Un accord manquant de clarté

En premier lieu, le G29 a déploré que le texte Privacy Shield soit réparti sur plusieurs documents. En effet, les dispositions du Privacy Shield se retrouvent à la fois dans le projet de décision d´adéquation et dans ses annexes, ce qui rend l’analyse complexe et contribue à un manque général de clarté.

Dans la même veine, le Groupe a contesté le manque de clarté du langage employé. En effet, l´accord utilise une terminologie qui n´est pas compatible avec le vocabulaire sur la protection des données utilisé généralement dans l´Union européenne. Par exemple, le texte de l´accord ne fait pas de distinction entre l´accès aux données par les responsables du traitement et le droit d´accès des individus à leurs données, qui sont pourtant deux notions qui ne devraient pas être confondues. Afin d´améliorer la clarté et la compréhension du projet de décision d´adéquation et de ses annexes, le G 29 a suggéré d´inclure une annexe distincte offrant la définition des termes-clés utilisés dans le Privacy Shield.

Un accord manquant de précision

Malgré les améliorations offertes par le Privacy Shield, le G 29 considère que certains principes-clés de la protection des données tels que consacrés dans la législation européenne ne sont pas reflétés dans l´accord, ou ont été insuffisamment substitués par des notions alternatives.

Par exemple, le principe de limitation de la durée de conservation des données, consacré par l´article 6, §1, sous e) de la Directive 95/46/EC, n´est pas expressément mentionné et ne peut pas être clairement interprété à la lumière du libellé actuel du principe d’intégrité des données et du principe de limitation de la finalité. En ce sens, le Groupe de travail a souligné que l’absence de dispositions imposant une limite à la conservation des données sous le Privacy Shield donne aux responsables de traitement la possibilité de conserver les données aussi longtemps qu’ils le souhaitent, même après avoir quitté le cadre du Privacy Shield, ce qui n´est pas en conformité avec le principe de limitation de la conservation des données.

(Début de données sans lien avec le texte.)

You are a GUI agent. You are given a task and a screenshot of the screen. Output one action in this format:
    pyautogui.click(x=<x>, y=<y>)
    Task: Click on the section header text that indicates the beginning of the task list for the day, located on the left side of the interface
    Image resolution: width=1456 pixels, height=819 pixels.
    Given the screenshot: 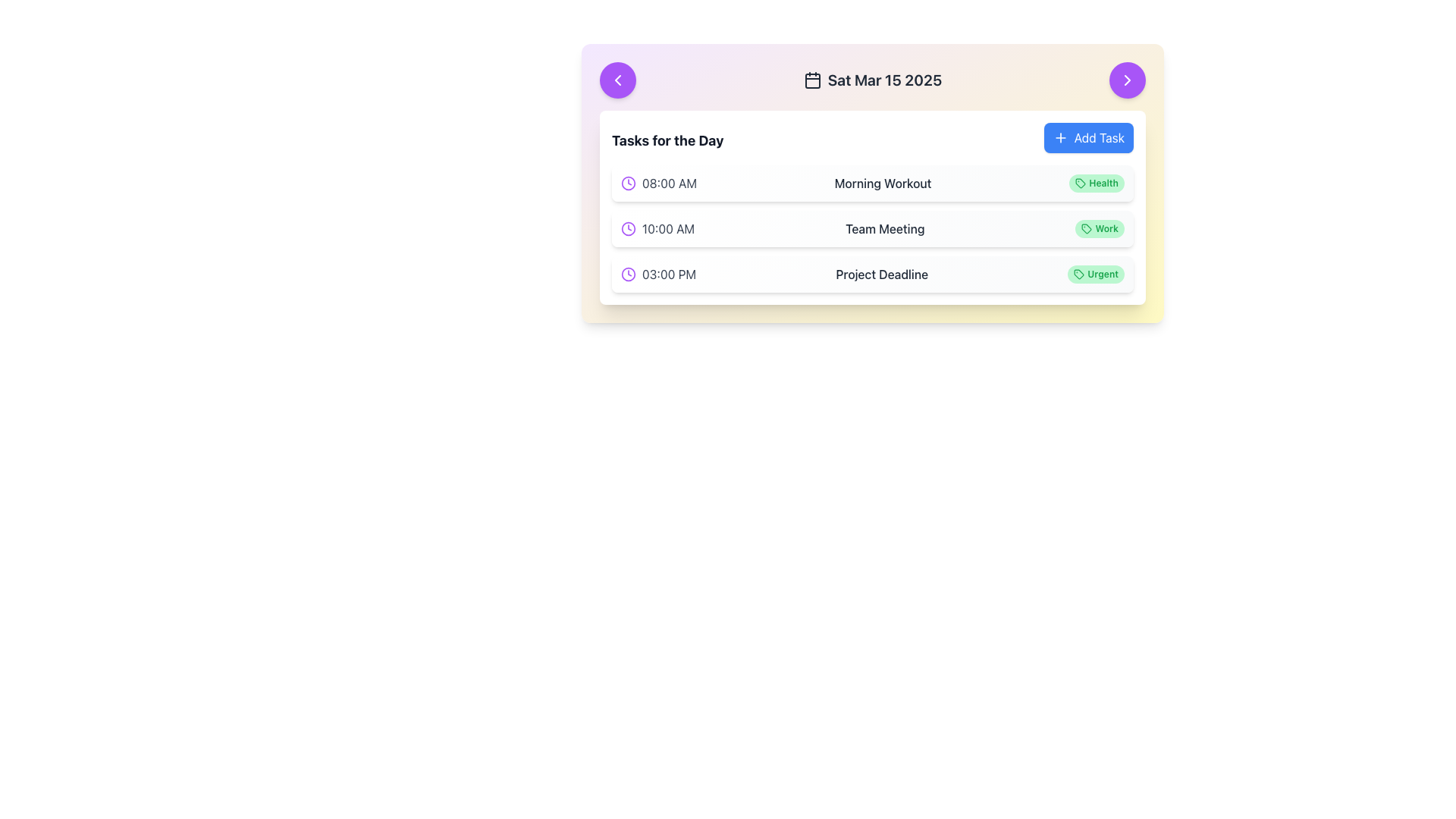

Un encadrement relatif des dérogations à des fins de sécurité nationale

L’évaluation des dérogations concernant l´accès des autorités publiques aux données transférées est complexe, particulièrement dans un contexte de prise de conscience croissante des autorités de protection des données et du grand public de la mise en place des programmes de surveillance par les autorités américaines. Ainsi, le G29 a souligné que dans une société démocratique, toute limitation du droit fondamental au respect de la vie privée doit être justifiée. Pour cette raison, la Cour de justice a critiqué, dans l´arrêt « Schrems » (CJUE, 6 octobre 2015, affaire C-362/14, Maximillian Schrems / Data Protection Commissioner), le fait que la décision de la Commission européenne du 26 juillet 2000, dite « Safe Harbor », ne contenait aucune disposition quant à l’existence, aux États-Unis, des règles destinées à limiter toute interférence dans la vie privée des personnes.

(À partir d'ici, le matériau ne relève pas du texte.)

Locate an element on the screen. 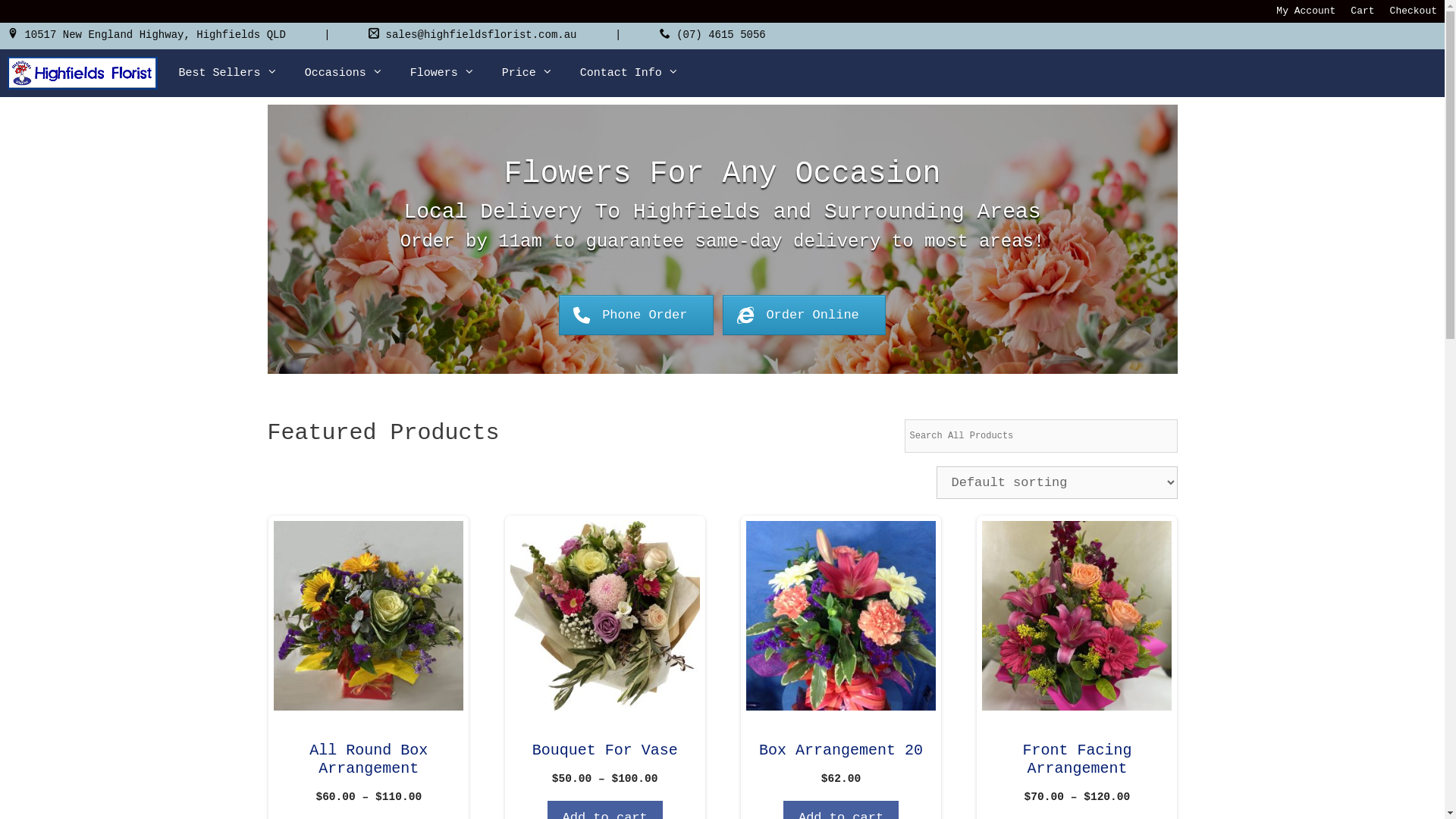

Afin de déterminer si le Privacy Shield a apporté des remèdes aux critiques de l´arrêt « Schrems », le Groupe a mené son évaluation à la lumière de la jurisprudence européenne (V. en ce sens : CJUE, 8 avril 2014, affaire C-293/12, Digital Rights Ireland et Seitlinger e.a.) sur les droits fondamentaux fixant quatre garanties essentielles à respecter dans le cadre des activités de renseignement :

–        le traitement doit reposer sur des règles claires, précises et compréhensibles : toute personne doit être informée du transfert de ses données ;

–        la proportionnalité au regard de la finalité poursuivie doit être démontrée : un équilibre doit être trouvé entre les impératifs de sécurité publique et les droits des individus ;

–        l´existence d´un mécanisme de contrôle indépendant ;

–        l´existence d´un recours effectif ouvert aux citoyens.

En ce sens, le G29 considère qu´une amélioration considérable a été acquise par le Privacy Shield, qui par rapport au Safe Harbor, mentionne expressément et aborde d´une manière exhaustive l´hypothèse de l´accès par les autorités américaines aux données en provenance de l´Union européenne à des fins de sécurité nationale. Le Groupe a salué également la garantie de transparence accrue offerte par l’administration des Etats-Unis en ce qui concerne la législation applicable à la collecte des données de renseignement.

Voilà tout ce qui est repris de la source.